REQUIRED ACTION. According to the excerpt on the Enhanced Games, which retired Australian Olympic swimmer signed up earlier this year?

SELECTED EXCERPT.
******
PARIS, France — Athletes at the Paris Olympics later this month will be tested for performance-enhancing drugs, but at a competition plotting to rival the Games, doping will be the point.

The Enhanced Games, currently planned for late next year, will not test competitors for drugs but instead encourage them to take advantage of medical advancements to break world records.

The organizers say that by freeing athletes from the tyranny of antidoping agencies and embracing technology, the Enhanced Games aim “to safely evolve mankind into a new superhumanity.”

READ: 11 swimmers in doping scandal named in China team for Paris Olympics

But researchers who have studied the effects of performance-enhancing drugs told Agence France-Presse (AFP) they fear the Games will push athletes to dope at such extreme levels they could risk heart attack, stroke or even death.

It remains unclear if the Enhanced Games will actually be held at all. World Athletics president Sebastian Coe has dismissed the whole idea as “bollocks.”

But momentum seems to be building after retired Australian Olympic swimmer James Magnussen signed up earlier this year and the competition announced millions of dollars in funding from investors including US libertarian billionaire Peter Thiel.

‘Juice to the gills’

Astrid Kristine Bjornebekk, a researcher at Oslo University Hospital, said she was shocked to find out there was even a chance this “extremely dangerous” idea could become reality.

Bjornebekk, who has studied how anabolic steroids damage the brains of weightlifters, warned that the Games would “trigger use with no boundaries.”
******
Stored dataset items

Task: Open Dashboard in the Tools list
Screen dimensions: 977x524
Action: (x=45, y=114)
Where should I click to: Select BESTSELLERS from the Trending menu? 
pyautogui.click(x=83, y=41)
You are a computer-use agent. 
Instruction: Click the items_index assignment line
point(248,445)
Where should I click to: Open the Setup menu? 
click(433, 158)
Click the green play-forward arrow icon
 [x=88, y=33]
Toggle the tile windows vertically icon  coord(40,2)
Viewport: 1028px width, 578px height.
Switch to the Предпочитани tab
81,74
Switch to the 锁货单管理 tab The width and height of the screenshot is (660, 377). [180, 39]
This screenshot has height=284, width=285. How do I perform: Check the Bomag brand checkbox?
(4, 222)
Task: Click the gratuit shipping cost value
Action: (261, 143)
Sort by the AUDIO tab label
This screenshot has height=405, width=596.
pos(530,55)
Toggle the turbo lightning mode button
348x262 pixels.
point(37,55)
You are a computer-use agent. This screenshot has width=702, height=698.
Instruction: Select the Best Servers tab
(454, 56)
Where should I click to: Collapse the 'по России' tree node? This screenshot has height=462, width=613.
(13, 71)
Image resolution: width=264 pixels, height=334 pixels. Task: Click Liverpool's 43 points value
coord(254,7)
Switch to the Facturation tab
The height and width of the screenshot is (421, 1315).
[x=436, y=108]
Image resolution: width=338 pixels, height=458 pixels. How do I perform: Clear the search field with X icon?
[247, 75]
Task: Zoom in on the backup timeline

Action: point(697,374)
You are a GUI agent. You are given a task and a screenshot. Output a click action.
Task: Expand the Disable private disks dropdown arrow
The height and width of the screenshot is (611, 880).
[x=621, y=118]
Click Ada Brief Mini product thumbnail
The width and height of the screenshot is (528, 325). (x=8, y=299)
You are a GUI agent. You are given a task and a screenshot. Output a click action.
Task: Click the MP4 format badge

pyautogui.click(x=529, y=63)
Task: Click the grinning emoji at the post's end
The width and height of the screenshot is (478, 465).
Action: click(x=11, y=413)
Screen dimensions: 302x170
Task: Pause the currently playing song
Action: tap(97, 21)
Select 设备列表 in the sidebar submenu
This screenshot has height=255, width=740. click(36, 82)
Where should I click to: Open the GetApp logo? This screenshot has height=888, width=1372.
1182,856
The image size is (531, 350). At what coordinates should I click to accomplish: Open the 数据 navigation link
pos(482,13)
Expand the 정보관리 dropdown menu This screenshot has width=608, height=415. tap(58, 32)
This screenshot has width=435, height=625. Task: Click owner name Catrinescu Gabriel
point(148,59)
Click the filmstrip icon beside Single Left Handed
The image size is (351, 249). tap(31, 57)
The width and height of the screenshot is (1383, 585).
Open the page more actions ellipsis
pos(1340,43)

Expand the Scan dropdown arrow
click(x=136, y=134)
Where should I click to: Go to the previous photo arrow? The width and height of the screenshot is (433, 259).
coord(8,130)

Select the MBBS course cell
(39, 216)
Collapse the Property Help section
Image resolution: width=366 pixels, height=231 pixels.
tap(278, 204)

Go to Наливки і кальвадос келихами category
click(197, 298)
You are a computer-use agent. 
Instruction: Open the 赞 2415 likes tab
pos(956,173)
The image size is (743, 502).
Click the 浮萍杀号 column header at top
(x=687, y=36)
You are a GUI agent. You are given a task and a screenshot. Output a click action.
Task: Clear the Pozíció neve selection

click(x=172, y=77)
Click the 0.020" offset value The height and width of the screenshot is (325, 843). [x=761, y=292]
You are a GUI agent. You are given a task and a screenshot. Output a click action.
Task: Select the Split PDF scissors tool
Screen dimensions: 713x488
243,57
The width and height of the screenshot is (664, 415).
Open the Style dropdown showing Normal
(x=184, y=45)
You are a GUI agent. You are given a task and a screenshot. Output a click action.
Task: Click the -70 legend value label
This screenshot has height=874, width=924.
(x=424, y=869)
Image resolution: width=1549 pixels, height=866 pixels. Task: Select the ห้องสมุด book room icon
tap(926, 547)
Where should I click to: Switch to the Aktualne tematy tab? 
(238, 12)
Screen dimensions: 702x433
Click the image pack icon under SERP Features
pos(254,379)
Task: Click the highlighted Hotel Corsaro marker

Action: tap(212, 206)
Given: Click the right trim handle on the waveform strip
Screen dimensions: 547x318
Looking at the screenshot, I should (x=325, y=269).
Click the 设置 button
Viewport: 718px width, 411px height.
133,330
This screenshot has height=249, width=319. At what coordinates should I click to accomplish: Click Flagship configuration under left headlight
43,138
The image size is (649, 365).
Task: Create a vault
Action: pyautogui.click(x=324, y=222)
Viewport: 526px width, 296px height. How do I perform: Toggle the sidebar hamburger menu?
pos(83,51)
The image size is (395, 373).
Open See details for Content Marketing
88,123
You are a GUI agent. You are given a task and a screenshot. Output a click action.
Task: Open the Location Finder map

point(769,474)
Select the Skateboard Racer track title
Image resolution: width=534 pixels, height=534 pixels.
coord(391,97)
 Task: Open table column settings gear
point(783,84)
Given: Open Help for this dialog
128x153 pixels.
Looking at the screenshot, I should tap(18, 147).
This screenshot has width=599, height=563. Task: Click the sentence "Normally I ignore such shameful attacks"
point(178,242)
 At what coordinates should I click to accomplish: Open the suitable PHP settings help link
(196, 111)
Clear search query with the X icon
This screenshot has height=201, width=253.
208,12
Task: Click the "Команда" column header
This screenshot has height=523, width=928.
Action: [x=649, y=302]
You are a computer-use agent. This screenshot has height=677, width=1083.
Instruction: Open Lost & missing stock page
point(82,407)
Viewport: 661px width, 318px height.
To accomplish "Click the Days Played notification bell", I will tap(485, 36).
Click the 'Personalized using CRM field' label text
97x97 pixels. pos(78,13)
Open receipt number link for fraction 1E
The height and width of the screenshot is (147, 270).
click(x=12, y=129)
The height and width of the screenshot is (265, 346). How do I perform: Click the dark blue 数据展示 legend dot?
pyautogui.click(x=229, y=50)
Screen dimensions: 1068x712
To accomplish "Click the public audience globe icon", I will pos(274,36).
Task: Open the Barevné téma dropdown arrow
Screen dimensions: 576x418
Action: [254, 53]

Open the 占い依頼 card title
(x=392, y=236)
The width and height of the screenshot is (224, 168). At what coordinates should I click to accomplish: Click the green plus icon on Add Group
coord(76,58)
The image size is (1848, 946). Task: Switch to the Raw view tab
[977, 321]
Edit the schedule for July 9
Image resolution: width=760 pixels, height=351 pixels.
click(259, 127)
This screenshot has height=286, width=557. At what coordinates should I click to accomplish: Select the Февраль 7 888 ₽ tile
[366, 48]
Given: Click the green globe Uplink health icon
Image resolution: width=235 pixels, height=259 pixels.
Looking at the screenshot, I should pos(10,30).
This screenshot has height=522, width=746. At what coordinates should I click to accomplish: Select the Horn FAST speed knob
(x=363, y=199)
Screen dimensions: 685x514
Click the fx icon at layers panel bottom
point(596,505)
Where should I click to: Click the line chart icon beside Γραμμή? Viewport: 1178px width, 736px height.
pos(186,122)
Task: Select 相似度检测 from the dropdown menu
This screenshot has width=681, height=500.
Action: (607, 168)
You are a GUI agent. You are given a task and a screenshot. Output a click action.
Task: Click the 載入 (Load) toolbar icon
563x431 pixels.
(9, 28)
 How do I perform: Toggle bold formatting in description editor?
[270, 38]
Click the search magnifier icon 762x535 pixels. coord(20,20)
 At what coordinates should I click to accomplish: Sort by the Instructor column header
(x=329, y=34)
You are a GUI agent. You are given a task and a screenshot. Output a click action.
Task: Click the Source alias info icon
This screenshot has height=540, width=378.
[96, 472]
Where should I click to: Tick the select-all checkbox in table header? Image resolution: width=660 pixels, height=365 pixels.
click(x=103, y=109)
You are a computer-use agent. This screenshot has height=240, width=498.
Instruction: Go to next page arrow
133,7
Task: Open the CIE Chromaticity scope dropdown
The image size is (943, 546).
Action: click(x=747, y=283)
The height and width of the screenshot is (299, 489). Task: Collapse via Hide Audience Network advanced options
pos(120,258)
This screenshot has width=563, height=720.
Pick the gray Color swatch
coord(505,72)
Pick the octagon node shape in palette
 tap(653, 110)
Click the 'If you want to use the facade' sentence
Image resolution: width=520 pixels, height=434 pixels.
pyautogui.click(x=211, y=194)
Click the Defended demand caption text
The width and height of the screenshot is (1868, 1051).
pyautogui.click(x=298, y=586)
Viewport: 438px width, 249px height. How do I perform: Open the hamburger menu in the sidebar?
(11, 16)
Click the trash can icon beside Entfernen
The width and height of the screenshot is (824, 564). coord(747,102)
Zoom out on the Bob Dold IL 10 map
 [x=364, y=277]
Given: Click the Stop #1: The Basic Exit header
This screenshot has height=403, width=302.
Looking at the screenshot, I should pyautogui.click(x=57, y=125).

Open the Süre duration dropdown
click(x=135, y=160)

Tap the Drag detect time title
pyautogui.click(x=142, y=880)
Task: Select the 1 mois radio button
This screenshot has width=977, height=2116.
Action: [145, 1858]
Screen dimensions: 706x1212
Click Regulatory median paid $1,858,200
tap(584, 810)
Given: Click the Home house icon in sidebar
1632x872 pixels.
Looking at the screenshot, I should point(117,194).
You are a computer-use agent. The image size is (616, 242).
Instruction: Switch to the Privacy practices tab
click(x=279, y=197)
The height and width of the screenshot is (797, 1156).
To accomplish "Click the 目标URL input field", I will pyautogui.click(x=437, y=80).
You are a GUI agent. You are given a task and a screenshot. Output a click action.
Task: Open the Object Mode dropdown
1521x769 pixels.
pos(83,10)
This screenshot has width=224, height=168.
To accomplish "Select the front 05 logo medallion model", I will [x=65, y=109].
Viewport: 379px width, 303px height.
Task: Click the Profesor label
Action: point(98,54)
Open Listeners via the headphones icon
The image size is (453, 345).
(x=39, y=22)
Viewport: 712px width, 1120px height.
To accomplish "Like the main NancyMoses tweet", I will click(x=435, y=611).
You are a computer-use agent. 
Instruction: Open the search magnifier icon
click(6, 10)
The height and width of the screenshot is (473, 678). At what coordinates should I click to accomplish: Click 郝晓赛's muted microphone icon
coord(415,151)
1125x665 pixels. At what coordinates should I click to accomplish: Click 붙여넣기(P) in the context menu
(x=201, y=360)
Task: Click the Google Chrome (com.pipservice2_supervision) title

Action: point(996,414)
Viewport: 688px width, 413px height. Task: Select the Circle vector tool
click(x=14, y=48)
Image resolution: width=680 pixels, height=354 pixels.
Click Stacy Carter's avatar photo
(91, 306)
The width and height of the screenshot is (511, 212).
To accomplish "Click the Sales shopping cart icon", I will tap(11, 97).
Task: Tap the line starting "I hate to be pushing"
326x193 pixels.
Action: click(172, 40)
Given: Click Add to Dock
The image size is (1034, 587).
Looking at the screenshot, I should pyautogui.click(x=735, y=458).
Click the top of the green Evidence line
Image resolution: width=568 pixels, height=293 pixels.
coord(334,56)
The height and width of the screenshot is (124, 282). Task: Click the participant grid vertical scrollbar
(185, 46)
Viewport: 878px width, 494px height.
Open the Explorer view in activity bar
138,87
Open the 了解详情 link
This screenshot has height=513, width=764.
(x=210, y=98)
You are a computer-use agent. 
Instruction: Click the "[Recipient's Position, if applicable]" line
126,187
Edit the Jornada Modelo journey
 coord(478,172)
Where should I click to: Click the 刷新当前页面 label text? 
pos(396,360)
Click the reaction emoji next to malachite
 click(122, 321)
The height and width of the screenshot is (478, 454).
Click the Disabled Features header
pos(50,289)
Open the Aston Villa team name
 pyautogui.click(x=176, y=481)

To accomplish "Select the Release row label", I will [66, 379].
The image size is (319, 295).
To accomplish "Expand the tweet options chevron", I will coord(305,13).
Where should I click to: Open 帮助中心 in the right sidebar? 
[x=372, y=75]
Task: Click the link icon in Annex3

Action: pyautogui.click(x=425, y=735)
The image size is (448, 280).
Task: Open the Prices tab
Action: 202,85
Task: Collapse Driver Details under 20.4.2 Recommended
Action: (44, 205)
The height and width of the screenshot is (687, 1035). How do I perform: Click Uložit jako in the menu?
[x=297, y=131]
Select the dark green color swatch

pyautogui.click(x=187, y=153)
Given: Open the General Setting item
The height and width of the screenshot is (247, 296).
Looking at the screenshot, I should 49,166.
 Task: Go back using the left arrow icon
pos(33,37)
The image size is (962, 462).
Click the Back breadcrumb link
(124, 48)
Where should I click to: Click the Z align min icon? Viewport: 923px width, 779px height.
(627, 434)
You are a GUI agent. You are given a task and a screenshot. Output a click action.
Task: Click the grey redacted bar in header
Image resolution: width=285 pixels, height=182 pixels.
******
TASK ANSWER. James Magnussen